I read a writing prompt online at www.writingexcuses.com and since it was a short scene, I thought I’d share it. It’s fairly unedited, so don’t expect too much.
The Front Line
by Adam Huddleston
So I’m standing here, right smack-dab in the middle of the front line. Joe is to my left. You can tell he’s nervous ‘cause his teeth are clacking like a castanet. Oswald is to my right. He thinks he’s gonna be a hero. He keeps hopping up and down in excitement. And guess what. He stinks. Well, to be fair, we all stink.
We’re the army of the undead.
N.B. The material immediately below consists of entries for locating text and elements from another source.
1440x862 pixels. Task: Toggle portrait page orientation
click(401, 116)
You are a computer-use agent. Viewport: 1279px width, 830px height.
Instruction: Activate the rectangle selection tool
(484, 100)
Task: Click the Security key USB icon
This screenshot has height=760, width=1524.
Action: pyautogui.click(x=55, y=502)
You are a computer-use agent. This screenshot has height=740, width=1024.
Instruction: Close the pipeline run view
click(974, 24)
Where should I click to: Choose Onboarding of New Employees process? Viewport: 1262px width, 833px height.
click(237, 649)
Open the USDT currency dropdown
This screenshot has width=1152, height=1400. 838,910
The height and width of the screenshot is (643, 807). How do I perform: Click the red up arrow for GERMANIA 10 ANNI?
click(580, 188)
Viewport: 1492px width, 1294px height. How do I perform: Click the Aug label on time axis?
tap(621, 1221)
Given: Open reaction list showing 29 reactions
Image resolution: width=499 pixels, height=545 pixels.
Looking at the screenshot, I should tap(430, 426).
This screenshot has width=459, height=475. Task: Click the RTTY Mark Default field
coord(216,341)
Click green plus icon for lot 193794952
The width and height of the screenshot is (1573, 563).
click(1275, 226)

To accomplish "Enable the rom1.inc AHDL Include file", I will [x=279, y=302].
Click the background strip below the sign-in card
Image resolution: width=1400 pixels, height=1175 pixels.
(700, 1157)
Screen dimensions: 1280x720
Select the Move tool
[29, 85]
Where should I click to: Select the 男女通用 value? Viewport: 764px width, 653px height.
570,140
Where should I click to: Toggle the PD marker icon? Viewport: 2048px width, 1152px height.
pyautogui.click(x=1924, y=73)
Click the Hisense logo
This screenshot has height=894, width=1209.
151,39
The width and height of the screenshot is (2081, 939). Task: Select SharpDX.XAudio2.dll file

There’s a long line of “good guys” across from us and man do they look intense. They’re all screamin’, and jumpin’ around; not unlike my buddy Oswald here.
I mean, I know we’re undead and all, and if one of those block-headed morons from across the battlefield “slays” us, we’ll just pop back up in a moment or two, but still, killin’ hurts! I mean, how would you like to keep dying over and over again? I know, right?
Well, the other army has begun their assault. They’re pouring down the hill on the other side of the river between us. I love this river; use to fish in it when I was a kid. My Pa and I did. That was ages ago. Long before that sorry excuse for a necromancer raised us all from the dead.
Don’t get me wrong, I appreciate a second chance at life, such as it is. I just hate the way he’s always ordering us around.
“Chop down that tree! Forge this axe! Pick up that arm bone that just fell off!”
Humph. Prima donna.
Wow, the other army is making their way across the river now. Wonder when Mr. “Hey, ya’ll all follow me” is gonna give us the go ahead to charge. Not sure it will do much good. We’ll all go running into their front lines and they’ll scatter our bones all over the place. We’ll spend the next six hours trying to find ourselves, and I don’t mean in a psychological sense.
“Joe, don’t dry heave on me, man. You don’t even have a stomach!”
Ok, so they’re almost to us. Maybe a hundred yards away. And there’s our great and glorious leader, sitting atop his dreadsteed. Might as well be picking his…
Wait! What’s this? He’s giving us the choppy hand sign. I’m pretty sure that means “charge.” Alright, here goes!